• **Prompt**
This task is to restate all of the entries exactly.
_ _ _ _ _ _ _
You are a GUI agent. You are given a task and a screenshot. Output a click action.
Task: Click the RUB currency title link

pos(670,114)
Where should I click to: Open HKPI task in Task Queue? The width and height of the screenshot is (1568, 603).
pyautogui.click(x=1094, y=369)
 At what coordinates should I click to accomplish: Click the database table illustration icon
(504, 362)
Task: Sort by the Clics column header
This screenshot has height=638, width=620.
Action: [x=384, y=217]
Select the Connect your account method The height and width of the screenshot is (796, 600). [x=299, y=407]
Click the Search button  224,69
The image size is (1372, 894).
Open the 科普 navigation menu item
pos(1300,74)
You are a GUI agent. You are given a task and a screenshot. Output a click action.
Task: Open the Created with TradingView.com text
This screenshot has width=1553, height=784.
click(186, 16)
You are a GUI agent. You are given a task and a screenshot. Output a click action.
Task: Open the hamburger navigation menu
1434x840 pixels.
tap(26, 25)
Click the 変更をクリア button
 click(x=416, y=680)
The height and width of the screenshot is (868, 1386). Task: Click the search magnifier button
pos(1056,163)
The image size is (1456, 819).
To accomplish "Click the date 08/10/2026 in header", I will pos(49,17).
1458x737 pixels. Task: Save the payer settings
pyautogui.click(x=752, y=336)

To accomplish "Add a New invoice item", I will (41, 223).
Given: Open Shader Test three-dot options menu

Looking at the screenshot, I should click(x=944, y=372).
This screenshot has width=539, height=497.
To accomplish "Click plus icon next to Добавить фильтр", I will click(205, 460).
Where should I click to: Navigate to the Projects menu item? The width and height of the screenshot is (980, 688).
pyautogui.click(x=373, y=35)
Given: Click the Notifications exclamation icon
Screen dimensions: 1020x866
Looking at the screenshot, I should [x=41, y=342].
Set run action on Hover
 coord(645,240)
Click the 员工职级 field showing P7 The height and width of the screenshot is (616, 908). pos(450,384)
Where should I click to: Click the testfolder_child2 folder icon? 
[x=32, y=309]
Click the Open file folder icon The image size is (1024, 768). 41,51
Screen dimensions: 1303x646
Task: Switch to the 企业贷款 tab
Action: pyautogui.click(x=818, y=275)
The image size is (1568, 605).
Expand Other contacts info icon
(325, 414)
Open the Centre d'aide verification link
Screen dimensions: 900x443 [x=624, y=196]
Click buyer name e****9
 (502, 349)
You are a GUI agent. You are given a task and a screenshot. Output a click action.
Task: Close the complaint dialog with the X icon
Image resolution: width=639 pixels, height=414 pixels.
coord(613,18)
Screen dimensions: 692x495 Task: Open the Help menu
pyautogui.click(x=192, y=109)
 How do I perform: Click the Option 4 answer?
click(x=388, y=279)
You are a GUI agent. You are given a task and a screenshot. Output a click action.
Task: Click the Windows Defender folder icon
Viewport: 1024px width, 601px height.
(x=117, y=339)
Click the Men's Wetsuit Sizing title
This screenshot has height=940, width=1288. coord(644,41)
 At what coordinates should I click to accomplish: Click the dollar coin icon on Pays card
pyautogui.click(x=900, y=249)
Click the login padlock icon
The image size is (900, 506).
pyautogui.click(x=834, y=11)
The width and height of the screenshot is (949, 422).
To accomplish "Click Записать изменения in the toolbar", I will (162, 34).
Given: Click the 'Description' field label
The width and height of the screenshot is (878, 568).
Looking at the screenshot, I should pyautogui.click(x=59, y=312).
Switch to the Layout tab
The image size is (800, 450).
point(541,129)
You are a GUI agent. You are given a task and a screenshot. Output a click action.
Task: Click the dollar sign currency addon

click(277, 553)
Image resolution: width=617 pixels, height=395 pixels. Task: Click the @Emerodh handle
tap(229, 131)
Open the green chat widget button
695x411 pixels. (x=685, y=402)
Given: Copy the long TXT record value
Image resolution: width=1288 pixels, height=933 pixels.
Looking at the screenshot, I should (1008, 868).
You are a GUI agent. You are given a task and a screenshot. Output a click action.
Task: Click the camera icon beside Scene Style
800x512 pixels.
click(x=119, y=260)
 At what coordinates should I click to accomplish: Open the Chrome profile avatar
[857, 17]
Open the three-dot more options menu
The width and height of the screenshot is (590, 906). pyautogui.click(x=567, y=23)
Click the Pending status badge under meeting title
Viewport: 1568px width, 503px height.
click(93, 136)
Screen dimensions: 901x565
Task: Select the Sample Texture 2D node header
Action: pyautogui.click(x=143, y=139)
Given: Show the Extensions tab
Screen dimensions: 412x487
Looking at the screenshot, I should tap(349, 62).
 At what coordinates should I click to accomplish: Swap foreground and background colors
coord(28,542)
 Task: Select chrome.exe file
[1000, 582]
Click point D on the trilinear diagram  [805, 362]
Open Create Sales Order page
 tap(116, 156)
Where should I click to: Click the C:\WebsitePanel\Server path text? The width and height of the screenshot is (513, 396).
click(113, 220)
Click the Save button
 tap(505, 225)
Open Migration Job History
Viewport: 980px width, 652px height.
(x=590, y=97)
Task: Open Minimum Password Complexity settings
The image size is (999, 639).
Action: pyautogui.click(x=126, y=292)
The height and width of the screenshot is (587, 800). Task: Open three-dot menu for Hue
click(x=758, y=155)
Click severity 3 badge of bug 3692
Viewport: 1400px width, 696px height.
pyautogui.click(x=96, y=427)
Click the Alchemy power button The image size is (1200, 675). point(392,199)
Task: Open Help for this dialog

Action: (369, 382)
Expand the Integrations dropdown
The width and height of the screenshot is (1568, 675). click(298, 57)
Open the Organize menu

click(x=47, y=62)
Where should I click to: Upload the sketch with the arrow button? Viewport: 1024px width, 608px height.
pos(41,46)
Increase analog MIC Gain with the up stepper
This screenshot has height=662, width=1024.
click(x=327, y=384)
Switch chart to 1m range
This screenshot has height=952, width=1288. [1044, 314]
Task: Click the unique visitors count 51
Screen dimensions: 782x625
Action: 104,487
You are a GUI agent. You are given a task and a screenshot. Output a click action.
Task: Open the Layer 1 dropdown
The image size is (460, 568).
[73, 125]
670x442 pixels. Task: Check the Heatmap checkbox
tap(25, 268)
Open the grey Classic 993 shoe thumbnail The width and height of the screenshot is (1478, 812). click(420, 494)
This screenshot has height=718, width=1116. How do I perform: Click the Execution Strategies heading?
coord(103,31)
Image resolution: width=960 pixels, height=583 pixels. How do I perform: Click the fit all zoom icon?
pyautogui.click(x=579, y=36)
_ _ _ _ _ _ _
• **Solution for this task**
You are a GUI agent. You are given a task and a screenshot. Output a click action.
Task: Click the RUB currency title link

pos(670,114)
Where should I click to: Open HKPI task in Task Queue? The width and height of the screenshot is (1568, 603).
pyautogui.click(x=1094, y=369)
 At what coordinates should I click to accomplish: Click the database table illustration icon
(504, 362)
Task: Sort by the Clics column header
This screenshot has height=638, width=620.
Action: [x=384, y=217]
Select the Connect your account method The height and width of the screenshot is (796, 600). [x=299, y=407]
Click the Search button  224,69
The image size is (1372, 894).
Open the 科普 navigation menu item
pos(1300,74)
You are a GUI agent. You are given a task and a screenshot. Output a click action.
Task: Open the Created with TradingView.com text
This screenshot has width=1553, height=784.
click(186, 16)
You are a GUI agent. You are given a task and a screenshot. Output a click action.
Task: Open the hamburger navigation menu
1434x840 pixels.
tap(26, 25)
Click the 変更をクリア button
 click(x=416, y=680)
The height and width of the screenshot is (868, 1386). Task: Click the search magnifier button
pos(1056,163)
The image size is (1456, 819).
To accomplish "Click the date 08/10/2026 in header", I will pos(49,17).
1458x737 pixels. Task: Save the payer settings
pyautogui.click(x=752, y=336)

To accomplish "Add a New invoice item", I will (41, 223).
Given: Open Shader Test three-dot options menu

Looking at the screenshot, I should click(x=944, y=372).
This screenshot has width=539, height=497.
To accomplish "Click plus icon next to Добавить фильтр", I will click(205, 460).
Where should I click to: Navigate to the Projects menu item? The width and height of the screenshot is (980, 688).
pyautogui.click(x=373, y=35)
Given: Click the Notifications exclamation icon
Screen dimensions: 1020x866
Looking at the screenshot, I should [x=41, y=342].
Set run action on Hover
 coord(645,240)
Click the 员工职级 field showing P7 The height and width of the screenshot is (616, 908). pos(450,384)
Where should I click to: Click the testfolder_child2 folder icon? 
[x=32, y=309]
Click the Open file folder icon The image size is (1024, 768). 41,51
Screen dimensions: 1303x646
Task: Switch to the 企业贷款 tab
Action: pyautogui.click(x=818, y=275)
The image size is (1568, 605).
Expand Other contacts info icon
(325, 414)
Open the Centre d'aide verification link
Screen dimensions: 900x443 [x=624, y=196]
Click buyer name e****9
 (502, 349)
You are a GUI agent. You are given a task and a screenshot. Output a click action.
Task: Close the complaint dialog with the X icon
Image resolution: width=639 pixels, height=414 pixels.
coord(613,18)
Screen dimensions: 692x495 Task: Open the Help menu
pyautogui.click(x=192, y=109)
 How do I perform: Click the Option 4 answer?
click(x=388, y=279)
You are a GUI agent. You are given a task and a screenshot. Output a click action.
Task: Click the Windows Defender folder icon
Viewport: 1024px width, 601px height.
(x=117, y=339)
Click the Men's Wetsuit Sizing title
This screenshot has height=940, width=1288. coord(644,41)
 At what coordinates should I click to accomplish: Click the dollar coin icon on Pays card
pyautogui.click(x=900, y=249)
Click the login padlock icon
The image size is (900, 506).
pyautogui.click(x=834, y=11)
The width and height of the screenshot is (949, 422).
To accomplish "Click Записать изменения in the toolbar", I will (162, 34).
Given: Click the 'Description' field label
The width and height of the screenshot is (878, 568).
Looking at the screenshot, I should pyautogui.click(x=59, y=312).
Switch to the Layout tab
The image size is (800, 450).
point(541,129)
You are a GUI agent. You are given a task and a screenshot. Output a click action.
Task: Click the dollar sign currency addon

click(277, 553)
Image resolution: width=617 pixels, height=395 pixels. Task: Click the @Emerodh handle
tap(229, 131)
Open the green chat widget button
695x411 pixels. (x=685, y=402)
Given: Copy the long TXT record value
Image resolution: width=1288 pixels, height=933 pixels.
Looking at the screenshot, I should (1008, 868).
You are a GUI agent. You are given a task and a screenshot. Output a click action.
Task: Click the camera icon beside Scene Style
800x512 pixels.
click(x=119, y=260)
 At what coordinates should I click to accomplish: Open the Chrome profile avatar
[857, 17]
Open the three-dot more options menu
The width and height of the screenshot is (590, 906). pyautogui.click(x=567, y=23)
Click the Pending status badge under meeting title
Viewport: 1568px width, 503px height.
click(93, 136)
Screen dimensions: 901x565
Task: Select the Sample Texture 2D node header
Action: pyautogui.click(x=143, y=139)
Given: Show the Extensions tab
Screen dimensions: 412x487
Looking at the screenshot, I should tap(349, 62).
 At what coordinates should I click to accomplish: Swap foreground and background colors
coord(28,542)
 Task: Select chrome.exe file
[1000, 582]
Click point D on the trilinear diagram  [805, 362]
Open Create Sales Order page
 tap(116, 156)
Where should I click to: Click the C:\WebsitePanel\Server path text? The width and height of the screenshot is (513, 396).
click(113, 220)
Click the Save button
 tap(505, 225)
Open Migration Job History
Viewport: 980px width, 652px height.
(x=590, y=97)
Task: Open Minimum Password Complexity settings
The image size is (999, 639).
Action: pyautogui.click(x=126, y=292)
The height and width of the screenshot is (587, 800). Task: Open three-dot menu for Hue
click(x=758, y=155)
Click severity 3 badge of bug 3692
Viewport: 1400px width, 696px height.
pyautogui.click(x=96, y=427)
Click the Alchemy power button The image size is (1200, 675). point(392,199)
Task: Open Help for this dialog

Action: (369, 382)
Expand the Integrations dropdown
The width and height of the screenshot is (1568, 675). click(298, 57)
Open the Organize menu

click(x=47, y=62)
Where should I click to: Upload the sketch with the arrow button? Viewport: 1024px width, 608px height.
pos(41,46)
Increase analog MIC Gain with the up stepper
This screenshot has height=662, width=1024.
click(x=327, y=384)
Switch chart to 1m range
This screenshot has height=952, width=1288. [1044, 314]
Task: Click the unique visitors count 51
Screen dimensions: 782x625
Action: 104,487
You are a GUI agent. You are given a task and a screenshot. Output a click action.
Task: Open the Layer 1 dropdown
The image size is (460, 568).
[73, 125]
670x442 pixels. Task: Check the Heatmap checkbox
tap(25, 268)
Open the grey Classic 993 shoe thumbnail The width and height of the screenshot is (1478, 812). click(420, 494)
This screenshot has height=718, width=1116. How do I perform: Click the Execution Strategies heading?
coord(103,31)
Image resolution: width=960 pixels, height=583 pixels. How do I perform: Click the fit all zoom icon?
pyautogui.click(x=579, y=36)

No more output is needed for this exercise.